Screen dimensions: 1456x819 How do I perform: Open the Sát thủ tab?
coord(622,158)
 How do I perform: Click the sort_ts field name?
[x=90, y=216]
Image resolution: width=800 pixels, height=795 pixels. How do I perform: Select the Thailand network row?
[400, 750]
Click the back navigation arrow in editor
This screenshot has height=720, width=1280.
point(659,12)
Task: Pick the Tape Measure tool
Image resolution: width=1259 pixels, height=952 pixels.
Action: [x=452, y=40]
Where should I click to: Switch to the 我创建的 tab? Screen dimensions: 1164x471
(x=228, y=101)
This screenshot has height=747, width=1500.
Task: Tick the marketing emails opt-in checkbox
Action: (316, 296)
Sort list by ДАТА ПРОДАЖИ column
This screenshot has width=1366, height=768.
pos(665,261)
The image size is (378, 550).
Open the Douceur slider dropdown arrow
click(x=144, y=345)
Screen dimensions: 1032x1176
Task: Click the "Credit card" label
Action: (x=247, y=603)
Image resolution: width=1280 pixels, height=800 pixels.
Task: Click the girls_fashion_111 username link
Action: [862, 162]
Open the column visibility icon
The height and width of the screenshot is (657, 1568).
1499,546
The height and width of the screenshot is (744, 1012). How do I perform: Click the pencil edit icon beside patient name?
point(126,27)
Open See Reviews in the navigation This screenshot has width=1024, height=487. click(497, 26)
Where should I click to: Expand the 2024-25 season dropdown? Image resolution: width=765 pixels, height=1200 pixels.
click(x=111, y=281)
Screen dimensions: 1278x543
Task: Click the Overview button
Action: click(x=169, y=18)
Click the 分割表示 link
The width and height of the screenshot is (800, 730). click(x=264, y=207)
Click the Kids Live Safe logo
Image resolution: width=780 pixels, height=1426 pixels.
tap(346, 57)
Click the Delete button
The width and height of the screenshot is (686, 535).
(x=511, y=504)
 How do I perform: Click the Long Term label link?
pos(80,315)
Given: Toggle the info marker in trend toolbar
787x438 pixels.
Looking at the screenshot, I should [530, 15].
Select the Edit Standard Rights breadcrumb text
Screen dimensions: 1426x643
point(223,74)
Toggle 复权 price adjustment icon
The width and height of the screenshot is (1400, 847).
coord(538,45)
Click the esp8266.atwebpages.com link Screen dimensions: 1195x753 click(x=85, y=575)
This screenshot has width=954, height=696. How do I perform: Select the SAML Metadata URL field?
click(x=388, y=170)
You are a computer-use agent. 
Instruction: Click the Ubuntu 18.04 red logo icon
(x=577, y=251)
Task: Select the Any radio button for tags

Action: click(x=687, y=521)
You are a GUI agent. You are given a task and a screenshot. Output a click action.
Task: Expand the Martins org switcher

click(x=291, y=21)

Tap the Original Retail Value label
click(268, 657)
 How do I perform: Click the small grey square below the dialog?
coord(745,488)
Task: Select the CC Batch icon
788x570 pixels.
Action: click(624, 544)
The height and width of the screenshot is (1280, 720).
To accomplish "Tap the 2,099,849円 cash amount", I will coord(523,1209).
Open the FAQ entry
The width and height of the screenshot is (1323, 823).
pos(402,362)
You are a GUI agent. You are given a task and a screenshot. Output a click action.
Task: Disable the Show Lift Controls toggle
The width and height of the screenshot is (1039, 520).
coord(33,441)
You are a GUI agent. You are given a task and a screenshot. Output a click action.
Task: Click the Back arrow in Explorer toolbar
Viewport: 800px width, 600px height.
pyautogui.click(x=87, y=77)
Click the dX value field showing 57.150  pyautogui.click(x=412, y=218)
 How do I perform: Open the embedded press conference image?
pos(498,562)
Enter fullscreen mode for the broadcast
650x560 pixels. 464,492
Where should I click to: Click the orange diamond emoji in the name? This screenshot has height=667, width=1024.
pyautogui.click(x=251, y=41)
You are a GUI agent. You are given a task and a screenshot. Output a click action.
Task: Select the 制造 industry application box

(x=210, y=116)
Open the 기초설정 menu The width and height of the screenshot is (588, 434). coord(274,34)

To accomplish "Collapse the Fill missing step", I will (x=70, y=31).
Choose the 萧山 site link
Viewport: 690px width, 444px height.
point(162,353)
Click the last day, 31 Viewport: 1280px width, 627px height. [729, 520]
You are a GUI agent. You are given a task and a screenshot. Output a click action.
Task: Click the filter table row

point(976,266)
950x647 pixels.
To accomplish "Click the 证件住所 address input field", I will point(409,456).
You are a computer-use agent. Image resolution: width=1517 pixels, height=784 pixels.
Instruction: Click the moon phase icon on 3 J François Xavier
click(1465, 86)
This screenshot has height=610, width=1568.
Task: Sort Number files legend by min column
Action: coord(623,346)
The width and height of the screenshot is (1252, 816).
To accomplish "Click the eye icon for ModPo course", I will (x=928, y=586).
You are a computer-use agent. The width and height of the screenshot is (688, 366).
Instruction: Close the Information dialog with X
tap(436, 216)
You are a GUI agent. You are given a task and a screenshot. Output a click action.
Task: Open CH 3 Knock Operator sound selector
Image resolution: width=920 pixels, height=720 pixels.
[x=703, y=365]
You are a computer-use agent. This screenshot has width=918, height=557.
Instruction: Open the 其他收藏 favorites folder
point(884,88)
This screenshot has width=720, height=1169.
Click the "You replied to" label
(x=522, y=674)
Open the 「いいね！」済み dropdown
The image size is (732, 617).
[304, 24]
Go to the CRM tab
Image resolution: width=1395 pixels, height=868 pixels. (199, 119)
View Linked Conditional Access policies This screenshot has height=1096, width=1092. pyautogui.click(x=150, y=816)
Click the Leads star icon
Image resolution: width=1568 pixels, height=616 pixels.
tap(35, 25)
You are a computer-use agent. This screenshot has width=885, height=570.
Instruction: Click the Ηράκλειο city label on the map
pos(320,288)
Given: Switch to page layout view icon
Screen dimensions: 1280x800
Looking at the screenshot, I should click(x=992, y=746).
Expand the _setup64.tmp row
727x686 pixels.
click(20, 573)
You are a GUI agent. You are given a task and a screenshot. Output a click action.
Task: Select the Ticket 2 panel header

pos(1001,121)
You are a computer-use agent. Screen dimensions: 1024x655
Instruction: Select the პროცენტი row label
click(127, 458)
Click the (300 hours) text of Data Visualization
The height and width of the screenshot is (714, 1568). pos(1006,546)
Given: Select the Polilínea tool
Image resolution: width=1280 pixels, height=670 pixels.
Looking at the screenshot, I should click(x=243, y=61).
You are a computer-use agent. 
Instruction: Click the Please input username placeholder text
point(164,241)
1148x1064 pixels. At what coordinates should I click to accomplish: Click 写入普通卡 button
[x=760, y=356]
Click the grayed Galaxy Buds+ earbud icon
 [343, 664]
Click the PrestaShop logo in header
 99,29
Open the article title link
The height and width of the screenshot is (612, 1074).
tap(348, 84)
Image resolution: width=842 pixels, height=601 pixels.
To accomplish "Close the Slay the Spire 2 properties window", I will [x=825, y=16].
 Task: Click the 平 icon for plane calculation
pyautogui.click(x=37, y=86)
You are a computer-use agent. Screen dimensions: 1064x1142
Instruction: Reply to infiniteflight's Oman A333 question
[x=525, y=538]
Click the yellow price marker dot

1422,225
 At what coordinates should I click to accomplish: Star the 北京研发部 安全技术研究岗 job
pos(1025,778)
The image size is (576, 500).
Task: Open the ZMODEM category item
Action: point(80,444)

What is being asked:
Having output the line that contains "Open See Reviews", stop. Every line before it, back to the first line of the data, must be reproduced exactly.

Answer to the exercise:
Screen dimensions: 1456x819 How do I perform: Open the Sát thủ tab?
coord(622,158)
 How do I perform: Click the sort_ts field name?
[x=90, y=216]
Image resolution: width=800 pixels, height=795 pixels. How do I perform: Select the Thailand network row?
[400, 750]
Click the back navigation arrow in editor
This screenshot has height=720, width=1280.
point(659,12)
Task: Pick the Tape Measure tool
Image resolution: width=1259 pixels, height=952 pixels.
Action: [x=452, y=40]
Where should I click to: Switch to the 我创建的 tab? Screen dimensions: 1164x471
(x=228, y=101)
This screenshot has height=747, width=1500.
Task: Tick the marketing emails opt-in checkbox
Action: (316, 296)
Sort list by ДАТА ПРОДАЖИ column
This screenshot has width=1366, height=768.
pos(665,261)
The image size is (378, 550).
Open the Douceur slider dropdown arrow
click(x=144, y=345)
Screen dimensions: 1032x1176
Task: Click the "Credit card" label
Action: (x=247, y=603)
Image resolution: width=1280 pixels, height=800 pixels.
Task: Click the girls_fashion_111 username link
Action: [862, 162]
Open the column visibility icon
The height and width of the screenshot is (657, 1568).
1499,546
The height and width of the screenshot is (744, 1012). How do I perform: Click the pencil edit icon beside patient name?
point(126,27)
Open See Reviews in the navigation This screenshot has width=1024, height=487. click(497, 26)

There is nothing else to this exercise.